Safety and efficacy of a novel amyloid-clearing therapeutic KAL-ABP-BBB in early Alzheimer’s disease patients

Montréal, QC, CA


McGill University, Douglas Hospital Research Centre

Project description

The accumulation of the protein amyloid-beta constitutes the major abnormality in the brain of Alzheimer’s disease patients.
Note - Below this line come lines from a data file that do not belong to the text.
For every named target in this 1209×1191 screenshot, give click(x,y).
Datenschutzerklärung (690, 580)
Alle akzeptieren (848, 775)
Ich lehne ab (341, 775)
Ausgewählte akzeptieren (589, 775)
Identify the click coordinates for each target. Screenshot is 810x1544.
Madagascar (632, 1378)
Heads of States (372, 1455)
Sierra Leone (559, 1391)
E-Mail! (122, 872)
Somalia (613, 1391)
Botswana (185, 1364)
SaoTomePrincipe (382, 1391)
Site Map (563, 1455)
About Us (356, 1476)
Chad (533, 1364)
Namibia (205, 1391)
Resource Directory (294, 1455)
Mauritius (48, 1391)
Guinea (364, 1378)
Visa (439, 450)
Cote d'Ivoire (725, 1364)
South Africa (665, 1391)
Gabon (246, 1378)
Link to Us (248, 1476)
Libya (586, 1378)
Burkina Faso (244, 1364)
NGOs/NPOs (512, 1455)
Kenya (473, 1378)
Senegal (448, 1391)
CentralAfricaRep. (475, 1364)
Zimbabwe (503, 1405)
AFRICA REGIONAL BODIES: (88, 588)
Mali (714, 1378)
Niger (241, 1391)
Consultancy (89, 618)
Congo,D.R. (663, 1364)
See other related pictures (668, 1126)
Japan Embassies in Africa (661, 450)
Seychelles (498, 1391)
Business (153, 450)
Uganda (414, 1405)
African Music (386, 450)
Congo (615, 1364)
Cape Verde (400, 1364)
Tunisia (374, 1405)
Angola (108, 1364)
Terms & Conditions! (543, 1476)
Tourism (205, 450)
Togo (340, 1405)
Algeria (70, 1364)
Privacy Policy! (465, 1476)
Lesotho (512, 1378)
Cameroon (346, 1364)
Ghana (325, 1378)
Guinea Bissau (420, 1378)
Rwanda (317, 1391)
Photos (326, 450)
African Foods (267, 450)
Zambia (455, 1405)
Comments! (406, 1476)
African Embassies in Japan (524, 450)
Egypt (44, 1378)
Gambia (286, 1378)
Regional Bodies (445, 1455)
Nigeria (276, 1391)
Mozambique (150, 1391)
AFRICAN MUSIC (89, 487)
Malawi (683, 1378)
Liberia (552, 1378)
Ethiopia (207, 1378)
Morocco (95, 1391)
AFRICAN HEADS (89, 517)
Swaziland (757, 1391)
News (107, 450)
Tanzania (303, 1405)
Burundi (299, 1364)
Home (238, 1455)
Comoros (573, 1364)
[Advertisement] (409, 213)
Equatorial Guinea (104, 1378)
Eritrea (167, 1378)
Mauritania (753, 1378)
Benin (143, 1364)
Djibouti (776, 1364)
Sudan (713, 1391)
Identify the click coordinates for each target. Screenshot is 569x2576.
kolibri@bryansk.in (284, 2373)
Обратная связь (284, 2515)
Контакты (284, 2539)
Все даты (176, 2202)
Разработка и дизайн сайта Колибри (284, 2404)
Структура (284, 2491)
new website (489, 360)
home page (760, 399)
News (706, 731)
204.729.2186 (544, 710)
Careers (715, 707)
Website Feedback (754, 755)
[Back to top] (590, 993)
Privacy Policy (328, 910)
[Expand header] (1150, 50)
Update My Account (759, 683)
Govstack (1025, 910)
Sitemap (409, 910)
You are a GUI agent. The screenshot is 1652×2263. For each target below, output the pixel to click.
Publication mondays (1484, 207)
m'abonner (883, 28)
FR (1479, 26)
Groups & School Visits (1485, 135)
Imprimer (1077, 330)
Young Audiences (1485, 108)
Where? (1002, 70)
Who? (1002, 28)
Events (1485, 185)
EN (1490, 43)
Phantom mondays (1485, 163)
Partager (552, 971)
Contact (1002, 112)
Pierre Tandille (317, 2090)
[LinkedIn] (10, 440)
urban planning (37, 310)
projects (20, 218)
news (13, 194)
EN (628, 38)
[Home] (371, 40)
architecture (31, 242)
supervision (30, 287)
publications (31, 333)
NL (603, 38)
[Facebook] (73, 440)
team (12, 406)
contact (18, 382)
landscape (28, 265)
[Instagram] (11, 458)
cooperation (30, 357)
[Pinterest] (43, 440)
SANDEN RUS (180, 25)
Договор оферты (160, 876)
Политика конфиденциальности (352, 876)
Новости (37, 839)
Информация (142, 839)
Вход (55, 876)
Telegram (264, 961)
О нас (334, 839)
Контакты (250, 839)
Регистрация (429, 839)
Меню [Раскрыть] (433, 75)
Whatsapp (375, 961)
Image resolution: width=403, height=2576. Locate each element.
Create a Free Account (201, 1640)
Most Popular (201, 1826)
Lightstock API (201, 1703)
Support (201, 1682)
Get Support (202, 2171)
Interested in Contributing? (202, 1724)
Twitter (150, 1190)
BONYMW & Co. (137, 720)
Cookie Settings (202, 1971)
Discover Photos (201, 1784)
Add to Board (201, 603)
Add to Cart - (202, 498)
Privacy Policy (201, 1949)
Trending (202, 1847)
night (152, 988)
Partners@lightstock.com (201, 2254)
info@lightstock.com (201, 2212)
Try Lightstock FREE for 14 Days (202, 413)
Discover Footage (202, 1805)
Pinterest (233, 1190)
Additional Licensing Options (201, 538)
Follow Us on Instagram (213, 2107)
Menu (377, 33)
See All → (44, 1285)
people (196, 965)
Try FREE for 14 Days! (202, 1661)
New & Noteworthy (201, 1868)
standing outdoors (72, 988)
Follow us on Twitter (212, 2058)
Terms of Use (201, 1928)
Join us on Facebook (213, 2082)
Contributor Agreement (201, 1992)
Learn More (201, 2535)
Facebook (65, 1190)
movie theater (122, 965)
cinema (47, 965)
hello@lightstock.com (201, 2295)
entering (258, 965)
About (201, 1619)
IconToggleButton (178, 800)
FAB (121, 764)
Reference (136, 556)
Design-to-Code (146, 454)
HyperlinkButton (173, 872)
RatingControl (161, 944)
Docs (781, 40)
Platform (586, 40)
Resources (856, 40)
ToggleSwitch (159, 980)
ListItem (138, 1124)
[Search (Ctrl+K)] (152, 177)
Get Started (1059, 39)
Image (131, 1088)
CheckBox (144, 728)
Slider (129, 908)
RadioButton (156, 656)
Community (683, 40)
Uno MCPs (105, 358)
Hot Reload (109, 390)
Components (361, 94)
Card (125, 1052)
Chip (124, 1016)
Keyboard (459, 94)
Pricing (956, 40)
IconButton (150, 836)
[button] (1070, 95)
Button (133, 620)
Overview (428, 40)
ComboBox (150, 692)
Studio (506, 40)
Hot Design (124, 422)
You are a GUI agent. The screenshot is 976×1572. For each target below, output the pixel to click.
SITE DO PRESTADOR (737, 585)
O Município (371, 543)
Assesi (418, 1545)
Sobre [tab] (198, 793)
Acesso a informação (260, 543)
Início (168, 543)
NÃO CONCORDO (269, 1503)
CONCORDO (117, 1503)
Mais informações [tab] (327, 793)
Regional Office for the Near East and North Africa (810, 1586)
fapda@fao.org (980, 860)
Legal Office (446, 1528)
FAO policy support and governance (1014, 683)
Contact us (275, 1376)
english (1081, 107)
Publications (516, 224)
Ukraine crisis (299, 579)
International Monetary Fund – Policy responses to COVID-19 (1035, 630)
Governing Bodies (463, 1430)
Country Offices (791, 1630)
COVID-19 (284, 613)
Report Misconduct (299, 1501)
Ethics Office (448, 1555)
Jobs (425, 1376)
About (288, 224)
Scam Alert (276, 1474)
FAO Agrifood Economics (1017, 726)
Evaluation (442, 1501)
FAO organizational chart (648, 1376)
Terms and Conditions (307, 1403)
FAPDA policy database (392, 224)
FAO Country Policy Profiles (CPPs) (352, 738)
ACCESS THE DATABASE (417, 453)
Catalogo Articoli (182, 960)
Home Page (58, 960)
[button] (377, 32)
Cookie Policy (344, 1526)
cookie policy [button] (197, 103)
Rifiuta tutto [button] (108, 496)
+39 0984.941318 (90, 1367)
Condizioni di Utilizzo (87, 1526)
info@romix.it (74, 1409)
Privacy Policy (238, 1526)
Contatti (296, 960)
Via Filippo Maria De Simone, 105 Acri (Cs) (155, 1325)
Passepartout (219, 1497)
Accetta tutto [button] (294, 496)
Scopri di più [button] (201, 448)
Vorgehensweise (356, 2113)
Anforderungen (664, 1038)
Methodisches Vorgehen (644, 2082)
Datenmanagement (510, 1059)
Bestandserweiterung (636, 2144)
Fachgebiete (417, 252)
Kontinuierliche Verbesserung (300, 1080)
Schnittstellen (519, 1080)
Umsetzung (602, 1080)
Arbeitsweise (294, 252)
This award will support a clinical trial for assessing the safety of a novel therapy targeting a fundamental abnormality in the Alzheimer’s disease brain.  This clinical trial will be conducted at the Douglas Research Institute and the Montreal Neurological Institute and Hospital, McGill University, in patients who have mild Alzheimer’s disease and test positive for the presence of amyloid in the brain, using positron emission tomography (PET).

Relevance to the acceleration of therapeutics for neurodegenerative diseases of aging

To date, the vast majority of anti-amyloid therapies have not been successful, since they are not capable of reaching the brain in sufficient concentrations.  This novel treatment consists of a carrier molecule that crosses the blood-brain barrier fused to a peptide that clears away amyloid-beta deposits once inside the brain. The carrier molecule ‘tricks’ the blood-brain barrier into allowing its entry into the brain, and delivers the anti-amyloid peptide to the site of disease in high concentrations to enable its therapeutic effect. The anti-amyloid peptide is engineered to target the toxic oligomeric forms of the amyloid. By investigating cerebrospinal fluid, plasma, and PET imaging measures, the study aims to demonstrate that the drug crosses into the human brain and promotes amyloid clearance. Both the carrier molecule and disease-fighting peptide employ novel receptor binding mechanisms and were engineered at the National Research Council of Canada.

Anticipated outcome

Clearing amyloid-beta deposits – the major abnormality observed in the brain of Alzheimer’s disease patients – is expected to slow or even stop the progression of the disease.  As such this study will provide crucial information necessary to advance this promising therapeutic agent to an effective treatment for Alzheimer’s disease.